Sounds much better, yes.


>
>In fact would failover be better than bypass?

Also, much better.


>
>
>> 
>> >
>> >The intent is to restrict the 'active' netdev to be a VF. If there is a way to check that
>> >a PCI device is a VF in the guest kernel, we could restrict 'active' netdev to be a VF.
>> >
>> >Will look for any suggestions in the next day or two. If i don't get any, i will go
>> >with 'stolen'
>> >
>> ><snip>
>> >
>> >
>> >> +
>> >> +static struct net_device *bypass_master_get_bymac(u8 *mac,
>> >> +						  struct bypass_ops **ops)
>> >> +{
>> >> +	struct bypass_master *bypass_master;
>> >> +	struct net_device *bypass_netdev;
>> >> +
>> >> +	spin_lock(&bypass_lock);
>> >> +	list_for_each_entry(bypass_master, &bypass_master_list, list) {
>> >> > > As I wrote the last time, you don't need this list, spinlock.

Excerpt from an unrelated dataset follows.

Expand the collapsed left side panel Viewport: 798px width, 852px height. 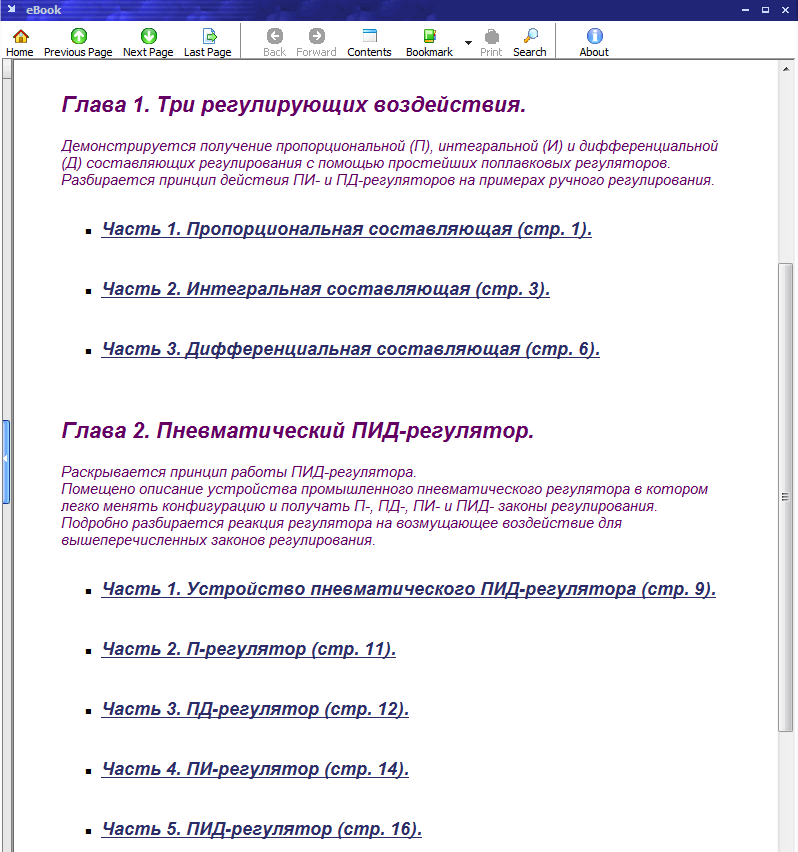[x=5, y=460]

>> >> > > You can do just something like:
>> >> > >           for_each_net(net) {
>> >> > >                   for_each_netdev(net, dev) {
>> >> > > 			if (netif_is_bypass_master(dev)) {
>> >> > This function returns the upper netdev as well as the ops associated
>> >> > with that netdev.
>> >> > bypass_master_list is a list of 'struct bypass_master' that associates
>> >> Well, can't you have it in netdev priv?
>> >
>> >We cannot do this for 2-netdev model as there is no bypass_netdev created.
>> 
>> Howcome? You have no master? I don't understand..
>> 
>> 
>> 
>> >
>> >> 
>> >> 
>> >> > 'bypass_netdev' with 'bypass_ops' and gets added via bypass_master_register().

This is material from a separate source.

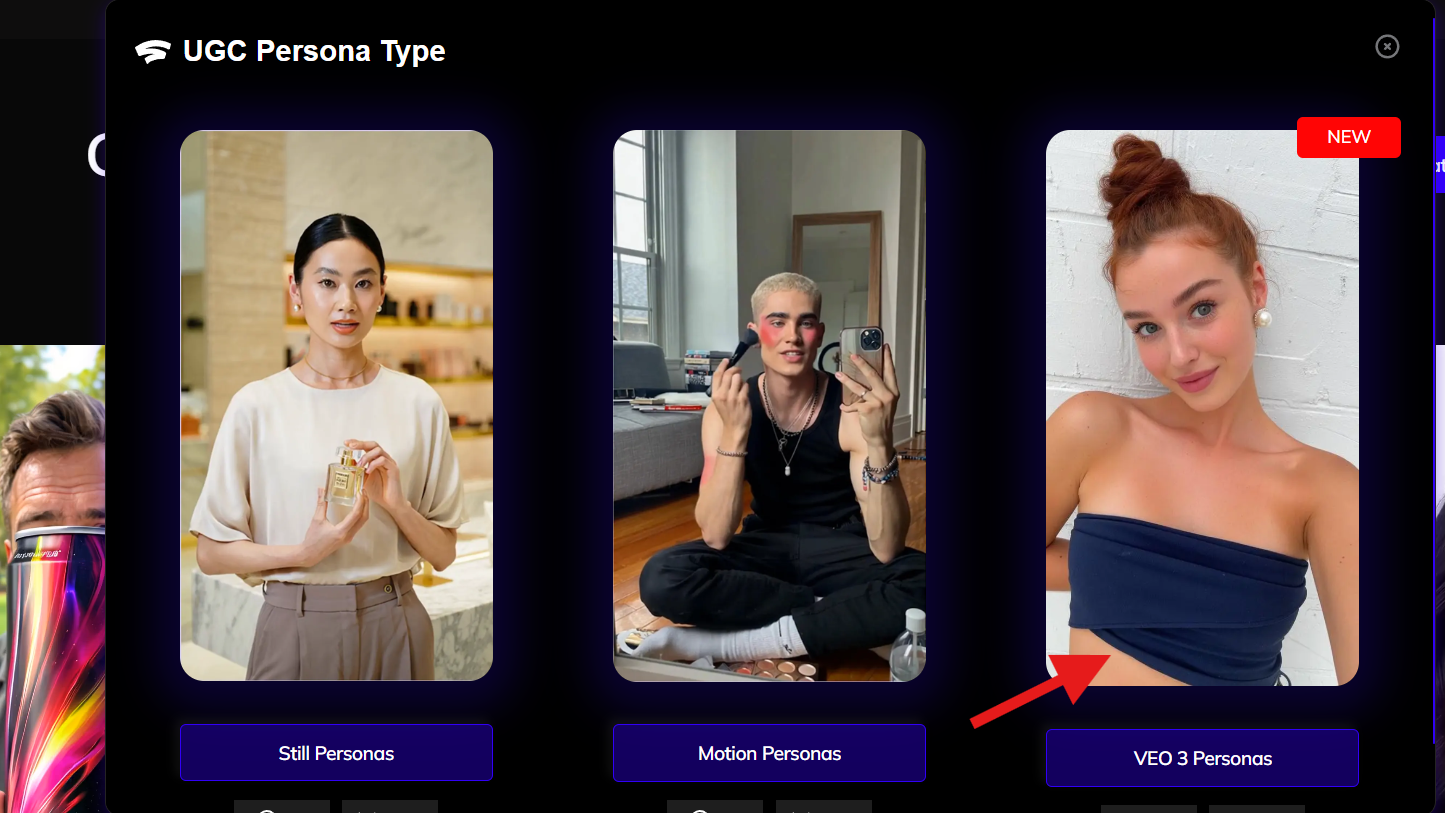Click the background photo of man behind dialog
The width and height of the screenshot is (1445, 813).
[52, 578]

>> >> > We need 'ops' only to support the 2 netdev model of netvsc. ops will be
>> >> > NULL for 3-netdev model.
>> >> I see :(
>> >> 
>> >> 
>> >> > 
>> >> > > 
>> >> > > 
>> >> > > 
>> >> > > > +		bypass_netdev = rcu_dereference(bypass_master->bypass_netdev);
>> >> > > > +		if (ether_addr_equal(bypass_netdev->perm_addr, mac)) {
>> >> > > > +			*ops = rcu_dereference(bypass_master->ops);
>> >> > > I don't see how rcu_dereference is ok here.

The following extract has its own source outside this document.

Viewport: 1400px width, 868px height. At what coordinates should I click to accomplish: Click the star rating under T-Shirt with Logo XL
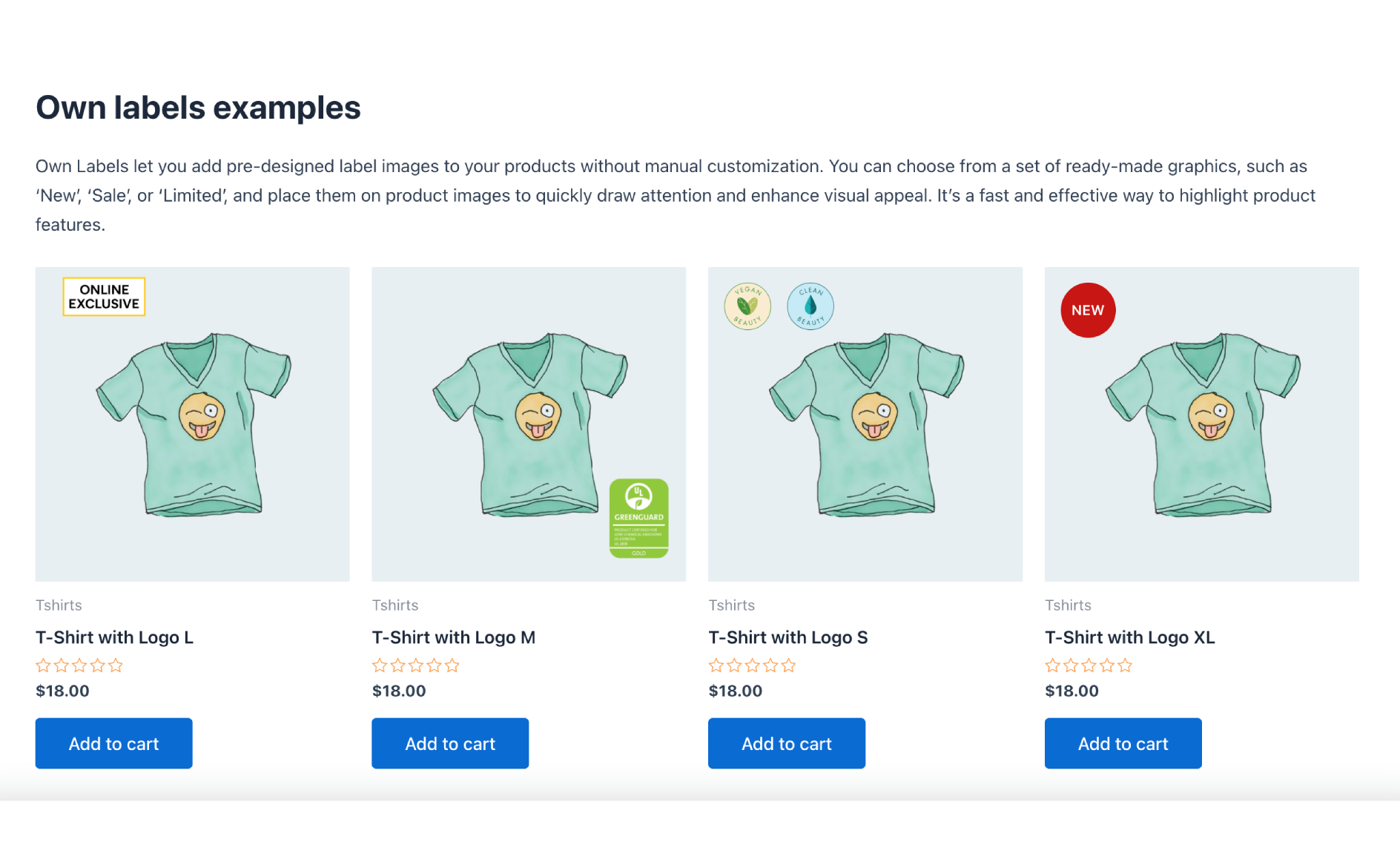tap(1089, 665)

>> >> > > 1) I don't see rcu_read_lock taken
>> >> > > 2) Looks like bypass_master->ops has the same value across the whole
>> >> > >      existence.
>> >> > We hold rtnl_lock(), i think i need to change this to rtnl_dereference.
>> >> > Yes. ops doesn't change.
>> >> If it does not change, you can just access it directly.
>> >> 
>> >> 
>> >> > > 
>> >> > > > +			spin_unlock(&bypass_lock);
>> >> > > > +			return bypass_netdev;
>> >> > > > +		}
>> >> > > > +	}
>> >> > > > +	spin_unlock(&bypass_lock);
>> >> > > > +	return NULL;
>> >> > > > +}
>> >> > > > +
>> >> > > > +static int bypass_slave_register(struct net_device *slave_netdev)
>> >> > > > +{
>> >> > > > +	struct net_device *bypass_netdev;
>> >> > > > +	struct bypass_ops *bypass_ops;
>> >> > > > +	int ret, orig_mtu;
>> >> > > > +
>> >> > > > +	ASSERT_RTNL();
>> >> > > > +
>> >> > > > +	bypass_netdev = bypass_master_get_bymac(slave_netdev->perm_addr,
>> >> > > > +						&bypass_ops);
>> >> > > For master, could you use word "master" in the variables so it is clear?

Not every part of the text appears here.